I tried t3.xlarge with 4 vCPUs (with default settings) a few times, but the time did not go down much (9min 44s and 9min 55s), which meant it did not utilize the 2nd "true" core. In the dask dashboard I was seeing white gaps in the tasks flows on each of 4 "workers", probably indicating GIL blocks. So, adding 2 more threads (one of which was a true core) only helped by another ~13% wheras it could be a 50% win if the cores would be fully utilized.
I checked on my laptop and I do get a benefit from hyperthreading as well, as some part of my computations are integer operations. I have i7-7700HQ with 4 real and 4 HT cores, _processes=True, threads_per_worker=1, nworkers=4 results in 4min 7s and ~70% CPU load, whereas _nworkers=8 runs in 3min 36s with 100% CPU load (13% advantage).
So, your recommendation seems to be valid, thank you for it! Running with 1 process on 2 cores, one of which is HT seems to extract all horsepower from the could instance for my particular workload. But, there might be a lack of small instances at some provider momentarily, or big machines could be more cost-efficient (given that all the cores could be utilized) due to non-linear pricing and demand, or my code could impose some additional memory or GPU requirements.
Plus if I need say 196 cores, instead of using 1 big machine I would have to pay for allocating and using of 98 VM images, which would unnecessarily add to storage costs. Basically, I would have to pay 2 orders of magnitude more for the storage for no reason, which would be not very lucrative. This does not feel right, as the "local" dask can already do the processes parallelization that I need with just a simple flag. The ease if spinning cloud instances through coiled would be not justified by the bigger storage bill and inability to get more diverse or cost-efficient servers. As a customer I'd say you need to look into it, as probably I'm not the only one who has pure python workloads.

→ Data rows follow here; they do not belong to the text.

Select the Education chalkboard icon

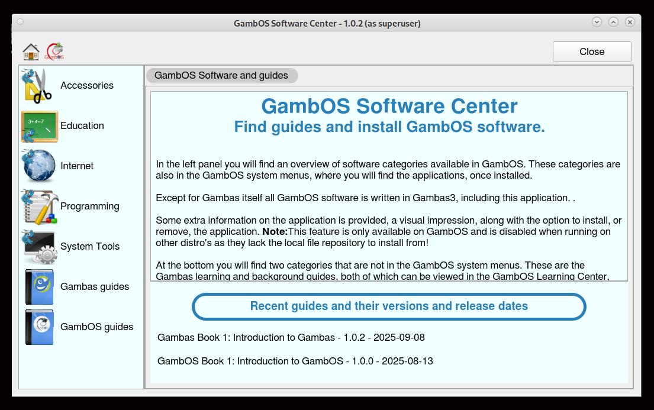pyautogui.click(x=39, y=126)
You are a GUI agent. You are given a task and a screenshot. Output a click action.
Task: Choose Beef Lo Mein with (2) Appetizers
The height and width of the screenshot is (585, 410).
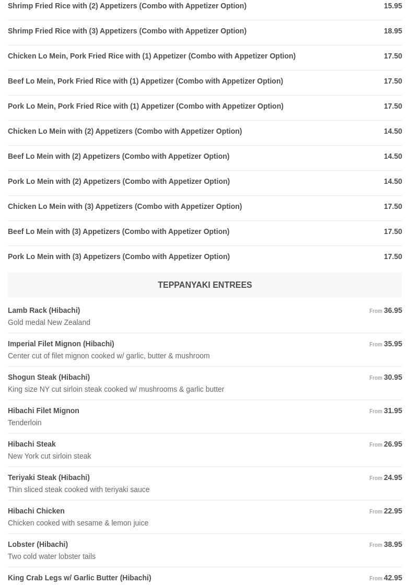click(x=119, y=156)
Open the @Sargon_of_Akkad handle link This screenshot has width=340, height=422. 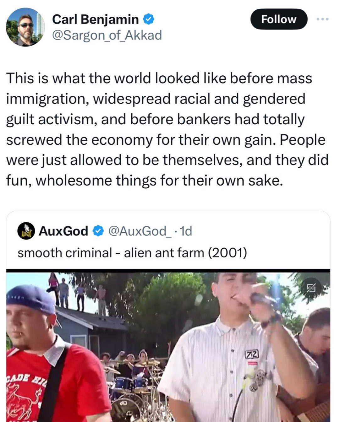tap(107, 35)
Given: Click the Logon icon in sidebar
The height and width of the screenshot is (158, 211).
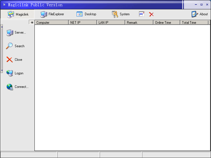Looking at the screenshot, I should coord(10,73).
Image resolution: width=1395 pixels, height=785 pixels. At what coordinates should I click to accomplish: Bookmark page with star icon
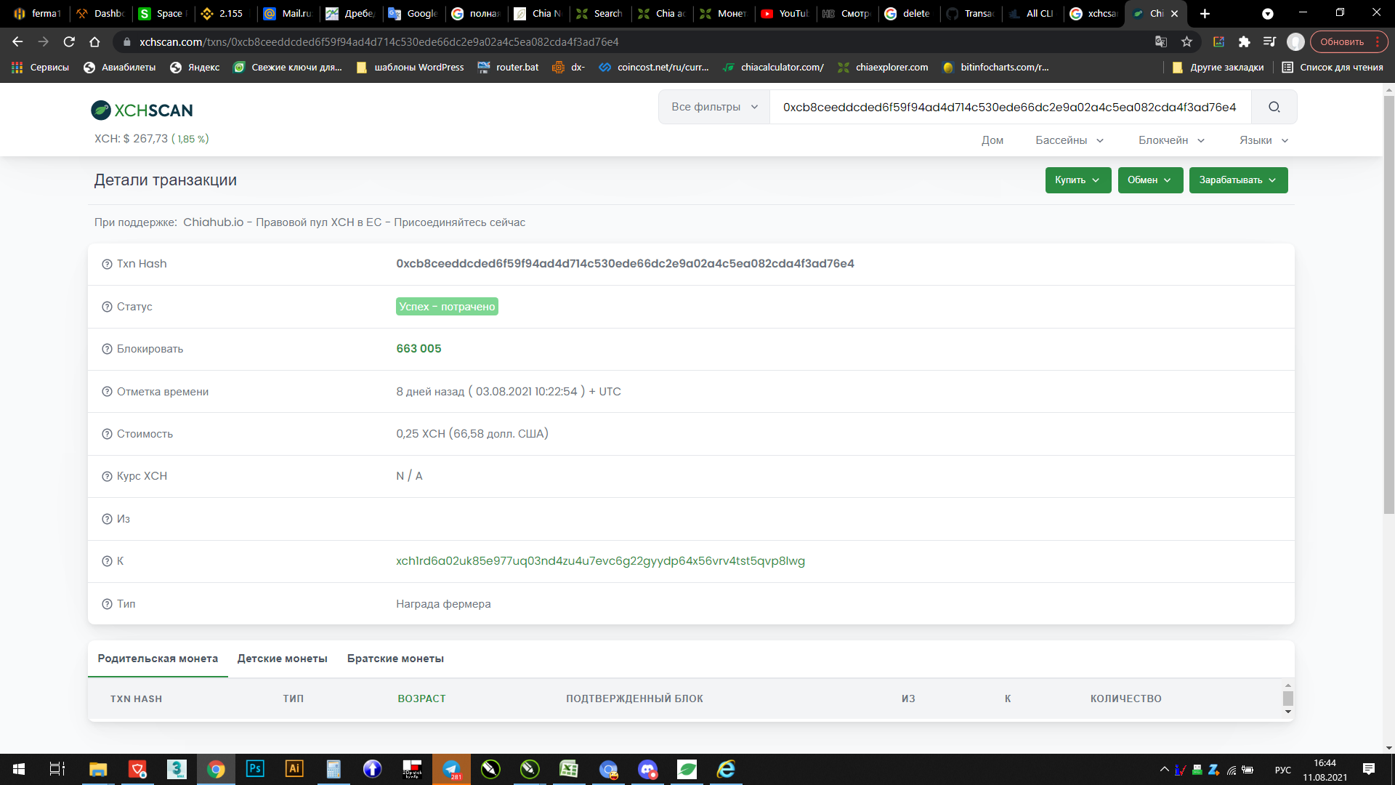(1186, 42)
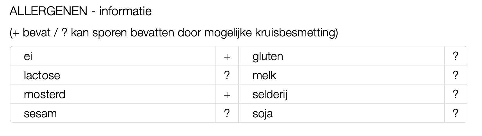Select the 'lactose' allergen cell
This screenshot has width=482, height=136.
click(x=42, y=75)
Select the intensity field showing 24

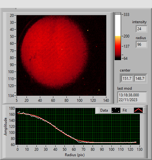tap(141, 29)
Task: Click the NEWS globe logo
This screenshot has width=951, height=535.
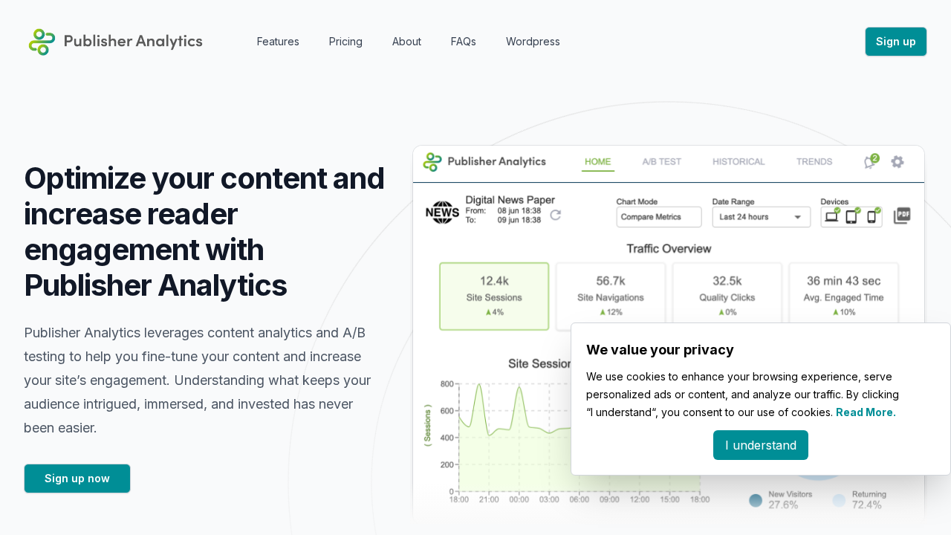Action: coord(442,211)
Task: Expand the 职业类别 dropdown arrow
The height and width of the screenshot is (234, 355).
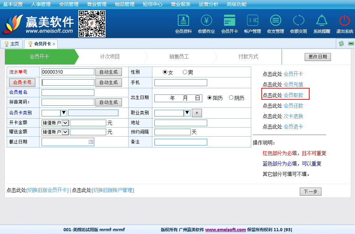Action: tap(187, 113)
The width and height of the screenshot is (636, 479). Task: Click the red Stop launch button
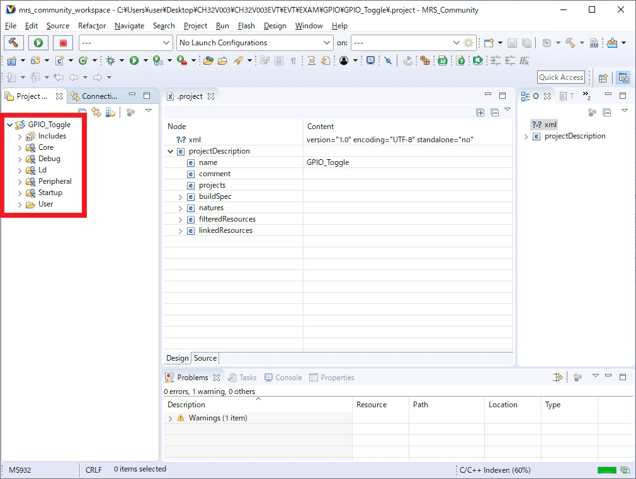63,43
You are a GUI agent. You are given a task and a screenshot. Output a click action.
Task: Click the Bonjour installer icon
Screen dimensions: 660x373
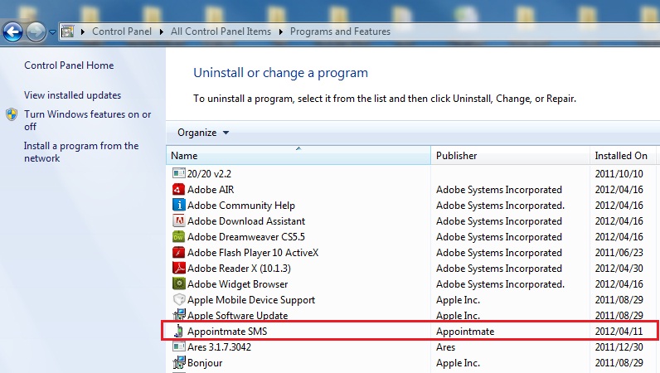click(179, 362)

I found an older dask article mentioning nthreads (which you already support) and nprocs parameters:
"How to choose nthreads to utilize multithreading When starting dask workers themselves, there are two very important configuration options to play against each other: how many workers and how many threads per worker. You can actually manipulate both on the same worker process with flags, such as in the form dask-worker --nprocs 2 --nthreads 2, though --nprocs simply spins up another worker in the background so it is cleaner configuration to avoid setting --nprocs and instead manipulate that configuration with whatever you use to specify total number of workers. We already talked about how to choose number of workers, but you may modify your decision about that if you change a workers’ --nthreads to increase the amount of work an individual worker can do.
I figured you might also support nprocs, just don't mention it in the docs. Tried looking for possible worker_options, could not find in the docs anything except nthreads. Could not locate the appropriate source codes as well. In the end, tried adding worker_options={"nprocs": 2} and starting a new cluster, it simply did not let the worker start (the scheduler was started though). Do I have to look into some kind of nested joblib or multiprocessing.Pool magic inside the function I need to run on a cluster if I want to use coiled with a bigger machine?
@fingoldo you can also configure your workers to use a process pool to execute tasks (instead of the default thread pool). Here's a little snippet that demonstrates that in action:
from concurrent.futures import ProcessPoolExecutor
import dask
from dask.distributed import WorkerPlugin
import coiled
# Needed when workers are using ProcessPoolExecutor
dask.config.set({"distributed.worker.daemon": False})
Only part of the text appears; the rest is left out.